Task description
Using the entries that follow, write out the line containing "Download HAProxy Details", the line containing "Collapse the In Development list", and every line between them, exactly and nothing else.

Segment Open

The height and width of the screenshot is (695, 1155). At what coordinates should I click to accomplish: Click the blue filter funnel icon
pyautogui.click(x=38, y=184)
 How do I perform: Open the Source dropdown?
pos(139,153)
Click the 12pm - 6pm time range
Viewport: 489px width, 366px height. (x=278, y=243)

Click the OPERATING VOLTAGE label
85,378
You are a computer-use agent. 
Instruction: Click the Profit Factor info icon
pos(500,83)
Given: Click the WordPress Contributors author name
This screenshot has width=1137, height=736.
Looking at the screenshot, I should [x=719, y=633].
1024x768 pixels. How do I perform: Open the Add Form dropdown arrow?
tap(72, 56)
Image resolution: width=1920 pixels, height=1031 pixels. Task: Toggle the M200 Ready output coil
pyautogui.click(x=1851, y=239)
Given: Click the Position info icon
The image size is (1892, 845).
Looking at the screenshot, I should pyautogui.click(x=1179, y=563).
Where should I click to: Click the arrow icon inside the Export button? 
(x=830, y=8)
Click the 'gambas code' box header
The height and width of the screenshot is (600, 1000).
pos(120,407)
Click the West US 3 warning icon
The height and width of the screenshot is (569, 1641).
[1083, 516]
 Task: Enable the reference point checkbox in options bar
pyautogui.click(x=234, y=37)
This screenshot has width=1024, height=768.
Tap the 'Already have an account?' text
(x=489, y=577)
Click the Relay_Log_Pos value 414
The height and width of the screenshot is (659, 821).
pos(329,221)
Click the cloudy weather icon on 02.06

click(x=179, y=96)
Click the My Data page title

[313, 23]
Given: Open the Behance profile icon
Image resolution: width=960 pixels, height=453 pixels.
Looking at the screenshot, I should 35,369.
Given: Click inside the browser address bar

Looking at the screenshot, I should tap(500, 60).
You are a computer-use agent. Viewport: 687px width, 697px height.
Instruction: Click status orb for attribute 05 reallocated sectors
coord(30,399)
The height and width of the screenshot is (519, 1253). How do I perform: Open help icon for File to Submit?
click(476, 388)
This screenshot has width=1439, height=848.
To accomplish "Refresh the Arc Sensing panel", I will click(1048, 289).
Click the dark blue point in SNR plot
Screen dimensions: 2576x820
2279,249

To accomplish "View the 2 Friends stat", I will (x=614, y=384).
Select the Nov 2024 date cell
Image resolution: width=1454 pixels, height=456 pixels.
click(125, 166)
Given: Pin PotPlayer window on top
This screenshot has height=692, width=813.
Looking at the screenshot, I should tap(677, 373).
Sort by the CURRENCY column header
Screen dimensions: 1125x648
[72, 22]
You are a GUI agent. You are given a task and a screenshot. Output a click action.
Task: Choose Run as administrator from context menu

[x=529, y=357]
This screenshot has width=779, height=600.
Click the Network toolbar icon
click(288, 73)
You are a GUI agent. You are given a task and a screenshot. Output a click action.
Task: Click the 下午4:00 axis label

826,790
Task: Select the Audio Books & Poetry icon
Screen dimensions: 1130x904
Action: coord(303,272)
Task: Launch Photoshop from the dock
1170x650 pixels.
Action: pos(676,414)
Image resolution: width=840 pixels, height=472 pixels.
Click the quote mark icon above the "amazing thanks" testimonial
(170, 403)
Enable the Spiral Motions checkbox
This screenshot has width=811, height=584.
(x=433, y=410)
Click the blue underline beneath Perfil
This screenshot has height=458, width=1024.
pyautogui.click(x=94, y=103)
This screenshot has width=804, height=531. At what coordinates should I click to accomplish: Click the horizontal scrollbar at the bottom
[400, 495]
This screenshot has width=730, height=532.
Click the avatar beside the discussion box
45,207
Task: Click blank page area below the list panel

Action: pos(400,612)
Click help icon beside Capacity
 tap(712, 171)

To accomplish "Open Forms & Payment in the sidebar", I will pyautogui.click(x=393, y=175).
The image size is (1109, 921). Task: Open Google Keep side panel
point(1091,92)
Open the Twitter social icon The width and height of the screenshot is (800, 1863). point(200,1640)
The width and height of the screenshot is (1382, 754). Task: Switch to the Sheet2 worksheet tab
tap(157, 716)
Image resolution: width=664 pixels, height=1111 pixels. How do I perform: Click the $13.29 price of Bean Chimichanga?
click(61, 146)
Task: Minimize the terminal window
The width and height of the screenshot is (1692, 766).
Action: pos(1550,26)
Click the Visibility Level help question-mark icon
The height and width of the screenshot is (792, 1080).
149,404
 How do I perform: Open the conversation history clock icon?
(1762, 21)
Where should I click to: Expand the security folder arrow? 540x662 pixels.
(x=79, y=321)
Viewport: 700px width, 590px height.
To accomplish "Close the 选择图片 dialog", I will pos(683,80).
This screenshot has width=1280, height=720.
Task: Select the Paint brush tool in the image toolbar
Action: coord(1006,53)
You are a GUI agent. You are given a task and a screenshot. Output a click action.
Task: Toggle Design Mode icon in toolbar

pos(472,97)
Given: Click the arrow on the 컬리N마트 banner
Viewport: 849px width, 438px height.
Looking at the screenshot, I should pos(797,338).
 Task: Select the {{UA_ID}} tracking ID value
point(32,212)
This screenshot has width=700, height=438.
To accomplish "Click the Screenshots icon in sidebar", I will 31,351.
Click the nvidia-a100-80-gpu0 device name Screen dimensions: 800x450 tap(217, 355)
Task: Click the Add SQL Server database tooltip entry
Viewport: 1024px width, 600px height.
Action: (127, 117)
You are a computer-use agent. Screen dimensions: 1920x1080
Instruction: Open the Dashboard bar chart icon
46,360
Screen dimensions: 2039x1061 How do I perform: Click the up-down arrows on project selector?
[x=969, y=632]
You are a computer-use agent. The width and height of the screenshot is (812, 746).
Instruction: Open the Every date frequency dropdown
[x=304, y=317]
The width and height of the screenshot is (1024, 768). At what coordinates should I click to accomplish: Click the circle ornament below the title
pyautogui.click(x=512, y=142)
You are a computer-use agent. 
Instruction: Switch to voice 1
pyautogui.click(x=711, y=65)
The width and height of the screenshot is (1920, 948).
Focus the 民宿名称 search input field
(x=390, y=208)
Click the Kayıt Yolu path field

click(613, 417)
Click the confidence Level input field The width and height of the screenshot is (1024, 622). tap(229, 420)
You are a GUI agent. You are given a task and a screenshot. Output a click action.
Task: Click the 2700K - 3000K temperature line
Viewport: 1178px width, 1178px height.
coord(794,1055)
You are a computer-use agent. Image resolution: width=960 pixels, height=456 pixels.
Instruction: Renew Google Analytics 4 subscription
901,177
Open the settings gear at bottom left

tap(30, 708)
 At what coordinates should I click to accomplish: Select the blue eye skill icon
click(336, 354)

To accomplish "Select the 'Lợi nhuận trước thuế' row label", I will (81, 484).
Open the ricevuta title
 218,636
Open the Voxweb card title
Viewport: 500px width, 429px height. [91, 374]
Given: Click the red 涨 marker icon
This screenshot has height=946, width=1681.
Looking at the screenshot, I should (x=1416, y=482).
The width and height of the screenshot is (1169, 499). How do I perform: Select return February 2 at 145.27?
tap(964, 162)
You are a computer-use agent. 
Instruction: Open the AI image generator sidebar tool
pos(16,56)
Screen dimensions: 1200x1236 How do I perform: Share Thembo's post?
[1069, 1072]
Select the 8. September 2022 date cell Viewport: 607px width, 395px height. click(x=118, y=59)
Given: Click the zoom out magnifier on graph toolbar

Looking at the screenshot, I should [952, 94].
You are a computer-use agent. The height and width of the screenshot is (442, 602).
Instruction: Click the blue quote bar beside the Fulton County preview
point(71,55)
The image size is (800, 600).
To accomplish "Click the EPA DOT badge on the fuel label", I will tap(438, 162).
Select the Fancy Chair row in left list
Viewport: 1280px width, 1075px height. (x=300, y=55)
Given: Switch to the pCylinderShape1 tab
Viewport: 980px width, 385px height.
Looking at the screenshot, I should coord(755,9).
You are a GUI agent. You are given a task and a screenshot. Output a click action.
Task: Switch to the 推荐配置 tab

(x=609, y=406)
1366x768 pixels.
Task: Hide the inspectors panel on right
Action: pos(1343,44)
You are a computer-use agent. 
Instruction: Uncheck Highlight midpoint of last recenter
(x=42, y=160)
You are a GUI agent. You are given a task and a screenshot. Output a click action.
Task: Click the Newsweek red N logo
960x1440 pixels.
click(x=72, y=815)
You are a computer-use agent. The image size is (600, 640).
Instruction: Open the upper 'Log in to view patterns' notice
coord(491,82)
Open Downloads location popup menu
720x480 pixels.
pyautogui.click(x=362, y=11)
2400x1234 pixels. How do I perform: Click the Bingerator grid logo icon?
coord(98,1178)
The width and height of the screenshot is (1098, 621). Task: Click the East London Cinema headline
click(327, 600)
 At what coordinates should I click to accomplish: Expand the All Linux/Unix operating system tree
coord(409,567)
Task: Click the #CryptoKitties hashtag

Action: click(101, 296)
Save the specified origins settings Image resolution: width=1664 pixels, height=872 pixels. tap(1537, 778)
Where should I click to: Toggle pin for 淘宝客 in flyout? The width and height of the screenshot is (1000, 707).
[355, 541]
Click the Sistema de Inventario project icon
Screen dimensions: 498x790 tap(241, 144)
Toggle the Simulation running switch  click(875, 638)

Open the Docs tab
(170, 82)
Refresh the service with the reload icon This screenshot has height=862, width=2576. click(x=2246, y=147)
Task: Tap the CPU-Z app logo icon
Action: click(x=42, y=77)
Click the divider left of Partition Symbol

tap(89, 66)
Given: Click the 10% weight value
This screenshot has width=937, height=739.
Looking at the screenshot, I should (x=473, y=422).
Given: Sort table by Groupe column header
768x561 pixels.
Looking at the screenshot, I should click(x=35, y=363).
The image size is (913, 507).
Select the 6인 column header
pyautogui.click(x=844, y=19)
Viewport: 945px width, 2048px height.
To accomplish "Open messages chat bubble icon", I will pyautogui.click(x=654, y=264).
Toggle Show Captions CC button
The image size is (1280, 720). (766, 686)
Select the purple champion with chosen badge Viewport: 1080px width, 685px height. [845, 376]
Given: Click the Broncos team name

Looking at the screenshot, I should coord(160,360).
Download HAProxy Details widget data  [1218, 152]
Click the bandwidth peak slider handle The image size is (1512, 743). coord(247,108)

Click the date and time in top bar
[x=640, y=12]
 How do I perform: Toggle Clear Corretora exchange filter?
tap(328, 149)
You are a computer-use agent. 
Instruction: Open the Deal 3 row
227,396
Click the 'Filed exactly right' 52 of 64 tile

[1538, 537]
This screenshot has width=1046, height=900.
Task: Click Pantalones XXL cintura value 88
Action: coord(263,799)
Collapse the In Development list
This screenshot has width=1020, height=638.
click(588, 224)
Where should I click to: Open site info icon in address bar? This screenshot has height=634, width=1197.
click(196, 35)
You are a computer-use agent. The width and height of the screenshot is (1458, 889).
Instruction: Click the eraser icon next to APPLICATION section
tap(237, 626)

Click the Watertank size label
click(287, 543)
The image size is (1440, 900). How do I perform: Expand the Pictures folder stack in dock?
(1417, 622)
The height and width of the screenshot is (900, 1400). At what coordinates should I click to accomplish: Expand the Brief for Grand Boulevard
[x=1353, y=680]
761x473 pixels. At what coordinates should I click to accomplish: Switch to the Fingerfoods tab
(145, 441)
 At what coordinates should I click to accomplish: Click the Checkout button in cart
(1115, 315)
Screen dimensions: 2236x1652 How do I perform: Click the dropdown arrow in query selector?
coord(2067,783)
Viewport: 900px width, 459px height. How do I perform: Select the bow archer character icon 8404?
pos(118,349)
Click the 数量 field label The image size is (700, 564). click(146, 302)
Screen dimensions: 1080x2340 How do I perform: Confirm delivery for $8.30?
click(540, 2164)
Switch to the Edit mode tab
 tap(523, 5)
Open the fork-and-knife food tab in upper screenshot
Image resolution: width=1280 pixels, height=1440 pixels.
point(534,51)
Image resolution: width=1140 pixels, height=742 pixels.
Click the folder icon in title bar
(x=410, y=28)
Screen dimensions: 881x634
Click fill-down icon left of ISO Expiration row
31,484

Segment Closed

Response to the exercise
Download HAProxy Details widget data  [1218, 152]
Click the bandwidth peak slider handle The image size is (1512, 743). coord(247,108)

Click the date and time in top bar
[x=640, y=12]
 How do I perform: Toggle Clear Corretora exchange filter?
tap(328, 149)
You are a computer-use agent. 
Instruction: Open the Deal 3 row
227,396
Click the 'Filed exactly right' 52 of 64 tile

[1538, 537]
This screenshot has width=1046, height=900.
Task: Click Pantalones XXL cintura value 88
Action: coord(263,799)
Collapse the In Development list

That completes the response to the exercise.